TASKS TO PERFORM:
1/ Read the sentence tokenizer documentation below and decide whether each statement agrees with it. Answer yes or no for each and quote the text's deciding words. (a) SentencePositions returns an array of sentences. (b) Tokenize takes a string argument named text. (c) AnnotatedTokens allows for adhoc adjustments to the tokens.
2/ Carry on the sentence tokenizer documentation below, starting after its final entry.

SOURCE TEXT:
****************************************
AnnotateTokens given a set of tokens augmented with markers for line-start and paragraph-start, returns an iterator through those tokens with full annotation including predicted sentence breaks.

func (*DefaultSentenceTokenizer) AnnotatedTokens ¶

func (s *DefaultSentenceTokenizer) AnnotatedTokens(text string) []*Token

AnnotatedTokens are the fully annotated word tokens. This allows for adhoc adjustments to the tokens

func (*DefaultSentenceTokenizer) SentencePositions ¶

func (s *DefaultSentenceTokenizer) SentencePositions(text string) []int

SentencePositions returns an array of positions instead of returning an array of sentences.

func (*DefaultSentenceTokenizer) Tokenize ¶

func (s *DefaultSentenceTokenizer) Tokenize(text string) []*Sentence

Tokenize splits text input into sentence tokens.
****************************************
RECORDED INFORMATION:
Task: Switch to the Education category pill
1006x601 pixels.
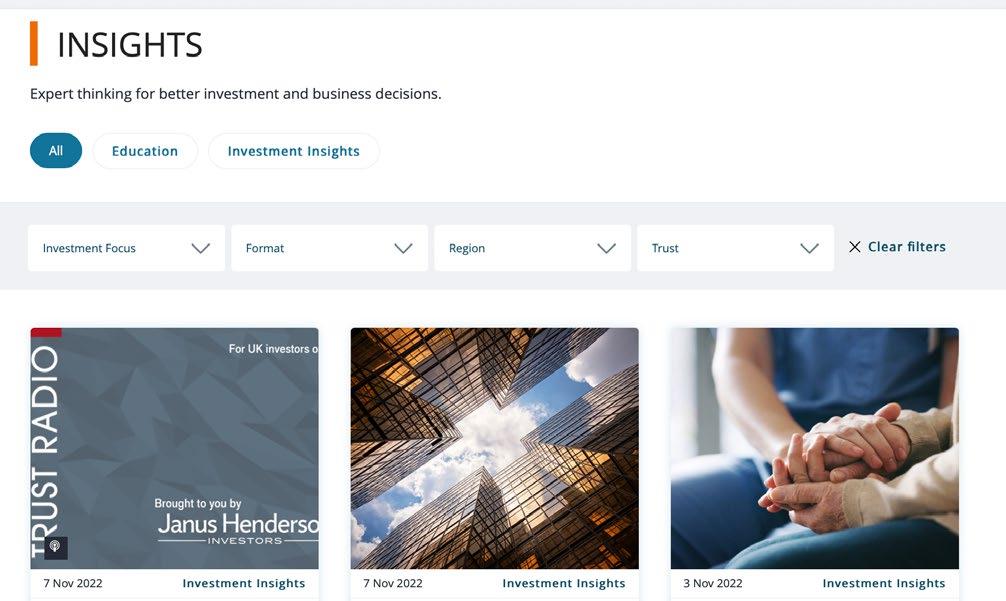Action: [145, 151]
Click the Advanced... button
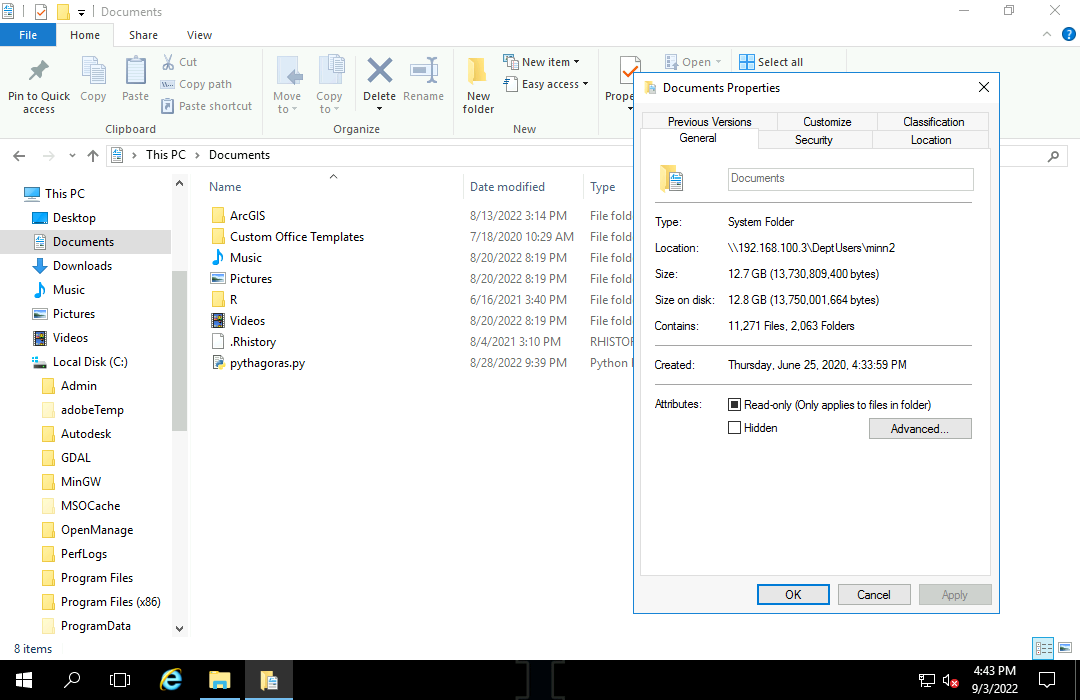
****************************************
ANSWERS PROVIDED:
1/
(a) No: "SentencePositions returns an array of positions instead of returning an array of sentences."
(b) Yes: "func (s *DefaultSentenceTokenizer) Tokenize(text string) []*Sentence"
(c) Yes: "This allows for adhoc adjustments to the tokens"

2/
type DefaultTokenGrouper ¶

type DefaultTokenGrouper struct{}

DefaultTokenGrouper is the default implementation of TokenGrouper

func (*DefaultTokenGrouper) Group ¶

func (p *DefaultTokenGrouper) Group(tokens []*Token) [][2]*Token

Group is the primary logic for implementing TokenGrouper

type DefaultWordTokenizer ¶

type DefaultWordTokenizer struct {
	PunctStrings
}

DefaultWordTokenizer is the default implementation of the WordTokenizer

func NewWordTokenizer ¶

func NewWordTokenizer(p PunctStrings) *DefaultWordTokenizer

NewWordTokenizer creates a new DefaultWordTokenizer

func (*DefaultWordTokenizer) FirstLower ¶

func (p *DefaultWordTokenizer) FirstLower(t *Token) bool

FirstLower is true if the token's first character is lowercase

func (*DefaultWordTokenizer) FirstUpper ¶

func (p *DefaultWordTokenizer) FirstUpper(t *Token) bool

FirstUpper is true if the token's first character is uppercase.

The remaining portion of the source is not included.